* [TEXTE]:
* * * * *
RCN

 

 

 

 

 

 

 

 

 

 

Oui vous avez bien lu, dans cet article on vous parle de pâturage de blé. Depuis plusieurs années, nos voisins d’Ile de France réalisent des essais de pâturage de blé au stade immature dans l’objectif de réduire la pression adventice au champ et stimuler la croissance et le tallage des céréales. Au vu de leurs résultats encourageants, un duo composé d’un éleveur de brebis et un céréalier ont décidé de faire un test sur 1 ha de blé cette année dans l’Eure.


Pourquoi faire un tel essai ?


Pour le céréalier, c’est la curiosité qui l’a poussé à tenter : « j’ai vu sur internet, sur un groupe Facebook ovin, que ça se faisait ailleurs, donc j’ai pris contact avec un éleveur ovin pour lui proposer de faire un test chez moi. »
Du côté de l’éleveur, l’objectif était de :
• Tester quelque chose de nouveau sur le territoire,
• Redécouvrir et partager une pratique ancienne (bergers de plaine),
• Diversifier les ressources fourragères en période hivernale.

Comment s’est déroulé l’essai ?

L’essai a été réalisé sur une parcelle de 1 ha de blé, semé début novembre 2020 (semis tardif), après un maïs ensilage. Il est prévu de ressemer un mais sur la parcelle l’année prochaine (après un couvert colza-vesce semé à la volée).


Au niveau de la conduite de la parcelle, elle n’a reçu aucun traitement (IFT=0) et a été fertilisée deux fois : 40 m3 de lisier de bovins au premier passage et 60 unités d’azote minéral au second passage début avril.
Le 06 février 2021, les brebis sont entrées sur la parcelle le ventre vide (plusieurs heures d’attente entre sortie du couvert et entrée sur le blé).
La parcelle a été divisée en paddocks (avec changement de paddock chaque jour) :
• Premier jour : 1150 m², pluie : 13 mn depuis la veille
• 2e jour : 1725 m² sur 26h, pas de pluie, tp°<0 (début de la vague de froid)
* * * * *
* [DONNÉES PRÉSENTÉES]:
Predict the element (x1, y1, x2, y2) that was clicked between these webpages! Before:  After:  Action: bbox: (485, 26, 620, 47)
* * * * *
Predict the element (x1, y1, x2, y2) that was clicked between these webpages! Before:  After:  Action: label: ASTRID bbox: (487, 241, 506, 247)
* * * * *
* [TRAVAIL DEMANDÉ]:
**A.** Reprenez sous forme de liste le paragraphe du texte sur le pâturage du blé qui commence par « Au niveau de la conduite de la parcelle », en conservant ses faits principaux.
**B.** Poursuivez le texte sur le pâturage du blé à partir de sa dernière ligne.
Ces données n'interviennent en rien ici.

* [RÉPONSES FOURNIES]:
**A.**
- Aucun traitement sur la parcelle (IFT=0)
- Deux fertilisations :
  - premier passage : 40 m3 de lisier de bovins
  - second passage, début avril : 60 unités d'azote minéral

**B.**
• 3e jour: 2205 m², pas de pluie, tp°<0
• 4e jour : 2550 m², pas de pluie, tp°<0


Pendant les 4 jours de pâturage, le piétinement par les brebis était l'un des points de vigilance. Pour l'éleveur, les traces de pattes de plus de 15 cm de profondeur étaient la limite à ne pas dépasser : " Pendant toute la durée du pâturage nous n’avons jamais constaté de trace de plus de 10 cm de profondeur.". Les deux premiers paddocks ont été pâturés en conditions humides sur des paddocks plus petits : ils ont donc été nettement plus marqués que les deux derniers paddocks (qui ont été pâturés après le début du gel donc en condition plus portantes).

 

pat ble (2)pat ble (1)

 

Blé après pâturage par les brebis :

 

pat ble (3)

 

 Etat du 2nd paddock juste avant de déplacer les brebis (le 3e paddock, pas encore pâturé se situe juste derrière)

Quels résultats ?

Des relevés avant moisson ont été faites sur la parcelle. La moisson ayant eu lieu plus tard que prévu initialement, les relevés ont été réalisés environ 1 mois avant la moisson (l’idéal aurait été de les faire quelques jours avant la moisson).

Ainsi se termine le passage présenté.